At the stake Title
Facing a defense of the status quo
Colored rule

1.   On church meeting size:

Successful Pastor:  So you believe in that house church idea, huh?  Your people must be so segmented that they can’t really get a sense of the idea of the larger church as a whole, can they?

Neighborhood House Church Proponent:  Well, that depends on the leadership, and how the elders of all the different churches cooperate with each other to schedule occasional joint meetings or holiday celebrations or festivals or whatever.  It certainly doesn’t have to happen every Sunday morning.

SP:  But God’s people like to get together—it gives them a sense of being a part of something really grand and important. 

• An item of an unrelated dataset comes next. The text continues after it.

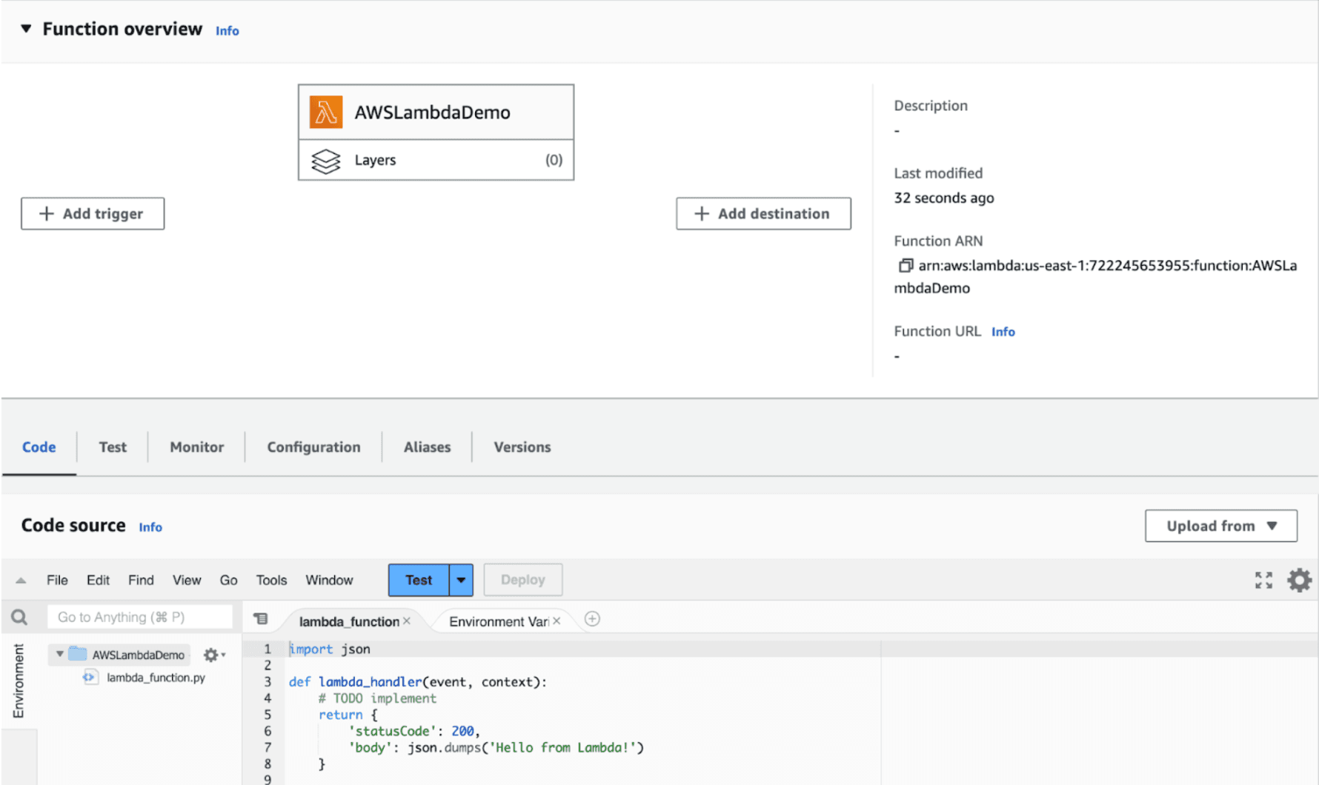Expand the Upload from dropdown
This screenshot has height=785, width=1319.
pyautogui.click(x=1220, y=526)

HCP:  Yes, I agree they need that on occasion; but don’t you think it’s more special if it happens less often, and makes more of an impression when it’s not the routine same old same old?  After all, the Jews had feast days only a few times a year …

SP:  OK, OK, I get your point.  But you know that our church has cell groups, too.

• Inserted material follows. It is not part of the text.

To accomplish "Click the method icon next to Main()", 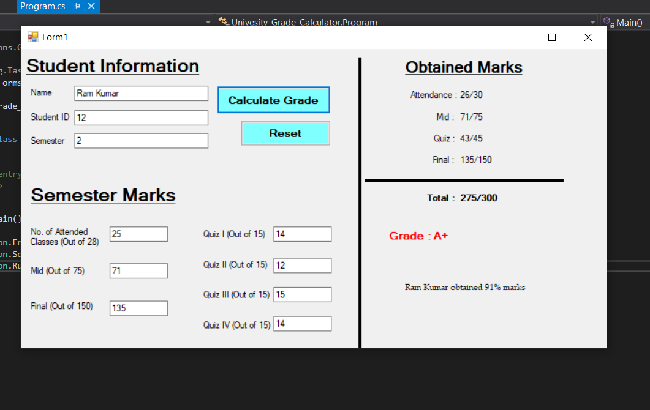I will (608, 22).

HCP:  Yes, I know that; but do all your people go to one?

SP:  Well, no, of course not; but they all know we have them, and I’m constantly urging everyone to participate in them.  But not everybody’s going to be interested or take the time to go.

HCP (with mild sarcasm):  It must be really easy.  You know, show up Sunday mornings, sit close to people that you don’t know and they don’t know you, being lost in a crowd, not having to talk to anybody except when the pastor up front gives the greeting cue … I guess you can fulfill your duty to God to just show up and you don’t really have to come out of hiding and do anything about it.

SP:  Hey, look, we don’t want to embarrass anybody or turn them off by making them feel uncomfortable—especially not visitors.

HCP:  But, are your members real Christians—has God done a work in their hearts?

SP:  Well, sure they’re for real as far as anyone can know …

HCP:  So why can’t they find the commitment in their hearts to make the time?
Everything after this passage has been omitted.